カルロス・ゴーン前会長の事件を受けて、日産はガバナンス改革の目玉として、社外取締役が中心となる「指名委員会等設置会社」への移行を打ち出しています。

そして、選任された11人の取締役のうち7人が社外取締役となり、6月25日の定時株主総会で、移行のための定款変更が承認されたのです。


社外取締役は、経営の透明性を高めるべく導入されたもの、現在、東証一部上場企業のほぼ全てで選ばれています。取締役総数は1万9,267人、そのうち5,637人が社外取締役なのです。(2018年8月時点)

そもそも、外部取締役が大企業の舵取りができるのかどうかが疑問視されています。

冒頭の日産の外部取締役が然りです。厄介者のゴーン氏を社内クーデターで追い出したのは良いとしても、その後の外部取締役を西川社長のイエスマンで固めてしまったのでは、本末転倒と言えるでしょう。

ゴーン氏ほどの巨額マネーを私物化することはなくても、小ゴーンを作るくらいのことは朝飯前にできてしまいそうです。安易に社外取締役を招聘しても、企業がよくなることはありません。

社外取締役は機能しない

データ改ざん問題など不祥事が続いた神戸製鋼の例です。

2000年代に起きた不祥事を受けて、社外取締役から監査委員会のメンバーに選ばれたのは、みずほコーポレート銀行(現・みずほ銀行)の副頭取からオリコ会長になった沖本隆史氏、パナソニックの元取締役の宮田賀生氏、弁護士の千森秀郎氏の3名でした。

みずほ銀行は神戸製鋼の株主であり、神戸製鋼とのつながりの強いパナソニックなど、そこから招聘した外部取締役が、中立な支店から問題を指摘できるのかは疑わしいところがあったのです。

社外取締役といっても、まったく畑違いの人を連れてくるのか、利害の一致する取引先や株主から招聘するのか、様々な意見があります。

経営に特化するのであれば、経営のエキスパートを呼べばいいと言えるのですが、神戸製鋼の場合は続く不祥事をどうにか押さえなくてはならず、重厚長大産業である神戸製鋼に合った、技術に精通した社外取締役の招聘が正しい道でした。

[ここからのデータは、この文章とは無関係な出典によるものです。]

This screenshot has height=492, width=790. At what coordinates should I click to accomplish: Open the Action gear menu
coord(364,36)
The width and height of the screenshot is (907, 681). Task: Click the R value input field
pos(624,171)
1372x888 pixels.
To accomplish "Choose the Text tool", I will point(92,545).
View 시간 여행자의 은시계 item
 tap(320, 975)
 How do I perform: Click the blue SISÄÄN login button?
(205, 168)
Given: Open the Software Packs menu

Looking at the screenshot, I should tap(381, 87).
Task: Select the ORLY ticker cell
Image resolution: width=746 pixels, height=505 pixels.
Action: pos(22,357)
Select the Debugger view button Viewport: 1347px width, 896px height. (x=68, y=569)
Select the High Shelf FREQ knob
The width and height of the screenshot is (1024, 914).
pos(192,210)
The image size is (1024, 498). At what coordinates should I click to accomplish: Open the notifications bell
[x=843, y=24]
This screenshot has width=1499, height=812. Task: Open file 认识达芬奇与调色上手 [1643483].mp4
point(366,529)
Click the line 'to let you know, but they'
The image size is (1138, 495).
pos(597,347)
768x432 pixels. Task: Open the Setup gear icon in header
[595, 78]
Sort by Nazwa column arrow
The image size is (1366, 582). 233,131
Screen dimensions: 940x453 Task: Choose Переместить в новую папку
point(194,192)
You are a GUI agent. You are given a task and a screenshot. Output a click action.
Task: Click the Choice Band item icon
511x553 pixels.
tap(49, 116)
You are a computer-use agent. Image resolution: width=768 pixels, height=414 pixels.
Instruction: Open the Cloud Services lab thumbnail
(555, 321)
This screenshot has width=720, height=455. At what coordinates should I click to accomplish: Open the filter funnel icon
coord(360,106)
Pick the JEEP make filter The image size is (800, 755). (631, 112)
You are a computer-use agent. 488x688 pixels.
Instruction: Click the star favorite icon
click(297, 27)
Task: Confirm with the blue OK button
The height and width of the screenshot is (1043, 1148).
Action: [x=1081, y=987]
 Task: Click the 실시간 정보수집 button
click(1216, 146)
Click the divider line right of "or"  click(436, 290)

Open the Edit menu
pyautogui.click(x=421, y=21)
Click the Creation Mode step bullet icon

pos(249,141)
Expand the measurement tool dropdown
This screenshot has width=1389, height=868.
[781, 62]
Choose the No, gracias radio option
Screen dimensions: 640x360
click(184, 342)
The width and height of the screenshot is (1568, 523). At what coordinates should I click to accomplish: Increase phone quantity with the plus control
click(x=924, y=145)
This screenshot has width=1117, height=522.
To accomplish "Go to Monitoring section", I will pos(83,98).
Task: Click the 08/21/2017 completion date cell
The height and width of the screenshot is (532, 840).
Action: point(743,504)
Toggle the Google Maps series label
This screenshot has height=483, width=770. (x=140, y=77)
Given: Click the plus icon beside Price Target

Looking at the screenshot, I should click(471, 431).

それができなかったからこそ、その後のデータ改ざん問題が噴出したといっていいでしょう。結果的には現場社員からの内部告発を待つしかなかったのです。

社外取締役が機能しない理由とは

・資料を調べる時間や能力の欠如

社外取締役の場合、役員会に出席する直前に資料が配付されるといったことが日常的でした。それだと、その内容を調べる時間もなく、仮に資料に改ざんがあったとしてもそれを見抜くのは難しい。また、仮に早めに資料を入手できたとしても、技術的な専門用語が理解できない。

時間と能力がない社外取締役は、結果的に役員会でもひな壇に置かれたような立場になるしかないのです。

・経営陣に逆らいづらい

独立性が強くなく、関連企業からの招聘であれば、なかなか強く言うことができません


・責任が追及されづらい

社外取締役は、法律上社内取締役と同じ責任義務を負います。経営陣の業務執行が適正だったかどうかの監督を怠った場合、報酬の最大2倍の損害賠償吾が請求されます。しかし、賠償金は「賠償責任保険」によって支払われるケースが多く、事実上、社外取締役に責任を直接的に追求することはまれなのです。

解決策は??

社外取締役の弊害よりも効果を重視する傾向が強く、今後は本格的な社外取締役の義務化が促進します。そのため、社外取締役の人材育成や研修を充実させることが大切となります。お仲間意識よりも、社内と社外でバチバチに敵対しあうようなチェック機能さらには、劇薬的な存在になることも求められているのかもしれません。

ネットの反応

「社外取締役、月一の役員会に出席するだけで年俸1千万円は高すぎる」

「監視役としては良いかもしれないが、自分から提案することはないし、現場を知らない人が社内の課題をどれだけ把握出来るかかなり疑問はある」

「欧米が進化していると勘違いが生んだ制度。まずは株主優先ではない制度改革が必要では?」

いろいろな意見があるようですが、今後は社外取締役の不足も懸念されているようですよ。